Sitting Ducks Gallery – it’s like a carnival game. You know, the one where you shoot ducks. Plastic ducks. Floating in a row. Very much like that. Except there’s no gun. And the ducks are printed on cards. And they don’t move unless you move them yourself. Which, depending on what card you pick, you sometimes get to do. Other than those minor changes, it’s really exactly like a shooting at those floating ducks in a carnival game. Except you’re shooting at each other’s ducks. And they’re not exactly floating.

Playroom Entertainment‘s “Sitting Ducks Gallery” is at least as fun as the “real thing,” and a lot funnier. A “quacky card game” by Keith Meyers, Sitting Ducks Gallery features two sets of cards, a set of 6 targets, and a folding board (the gallery). One set of cards (the deck with the yellow back) is full of ducks (six different colors – one for each player) and water (drawings thereof). The other deck (red-backed) is used to target and shoot and move the ducks, and to, well, duck, so to speak. Targeting is separate from shooting, naturally, which adds a definite strategic tang to the tension.

The game (for 3-6 players, ages 10 and older, with 20-30 minutes to devote to something significantly fun) is humorously illustrated and well-made. We loved the look and feel of the cards and were taken by the cleverness of the simulated shooting gallery. Each player selects a duck color. There are six ducks of each color. The remaining ducks are removed from play. There are 41 cards in the Duck Deck. The other 5 cards are water. The Duck Deck (I love saying that) is shuffled, stacked, and placed on the right side of the shooting gallery board. The top six cards from the DD are then placed on the board, one in each space. There are 52 cards in the Action Deck. Actions include things like: shoot and misfire, double barrel (targeting two adjacent ducks), bump left and right (moving the target marker), various cards that allow you to move the ducks, and two defensive cards: “duck and cover” and “bottoms up.” Each player draws a hand of 3 cards.

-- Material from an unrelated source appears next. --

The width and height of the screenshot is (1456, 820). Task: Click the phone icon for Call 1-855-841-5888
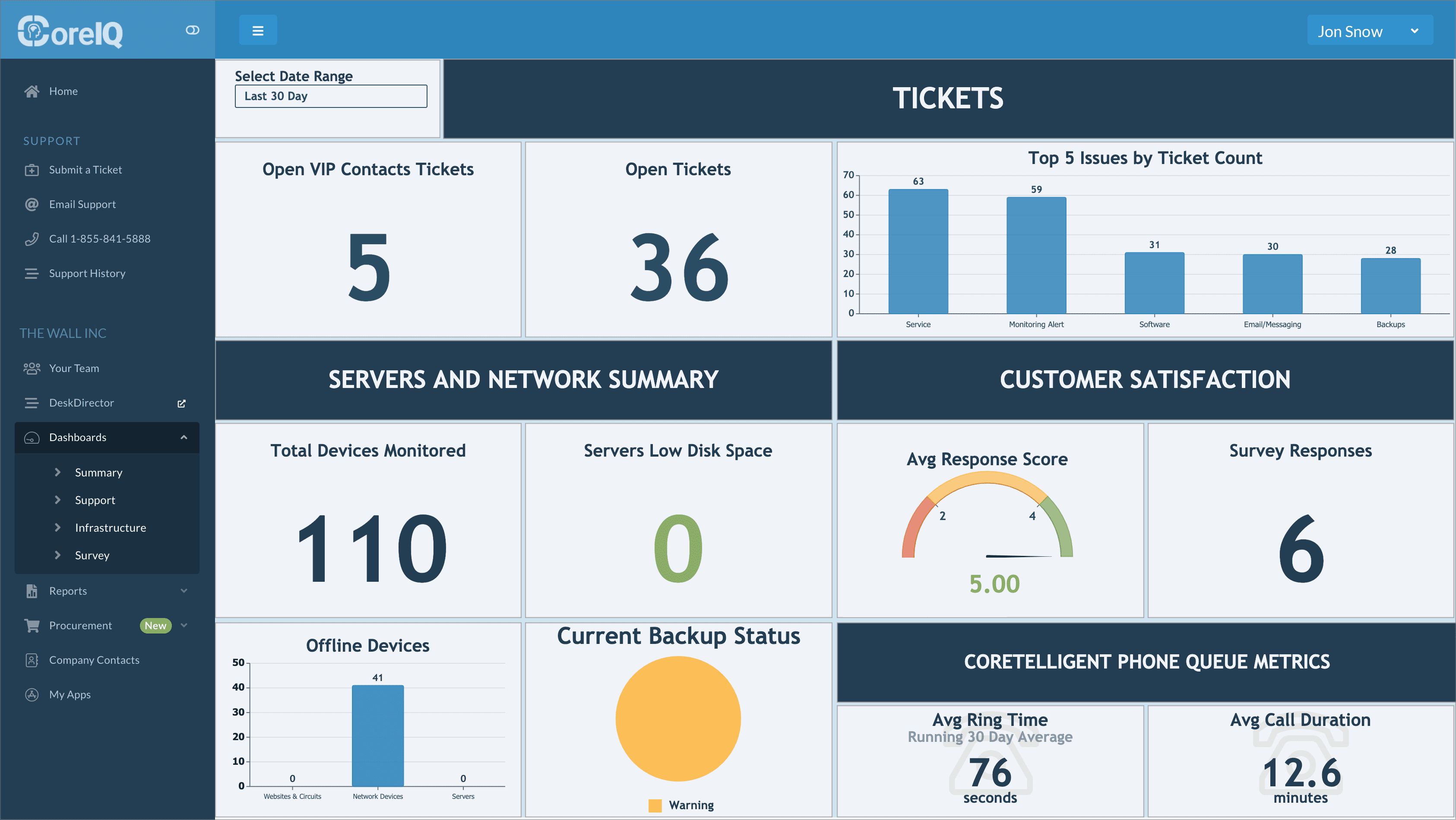32,239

As the game progresses (depending on the action cards played), the ducks move off the board and back into the bottom of the deck – very much like the circulating ducks in a shooting gallery.

It’s most definitely a competitive game. Basically, you’re trying to shoot everyone else’s ducks, hoping, in the mean time, to duck everyone else’s shots. One of the things we appreciated most about the game was that even if all your ducks get shot, you still get to stay in the game, shooting merrily away at your opponents until only one player has any ducks left.

Despite all the different kinds of Action Cards, game play continues to be elegant, enjoyable, and essentially ducky. It is easy to learn, and remains fun to the very end. Major FUN.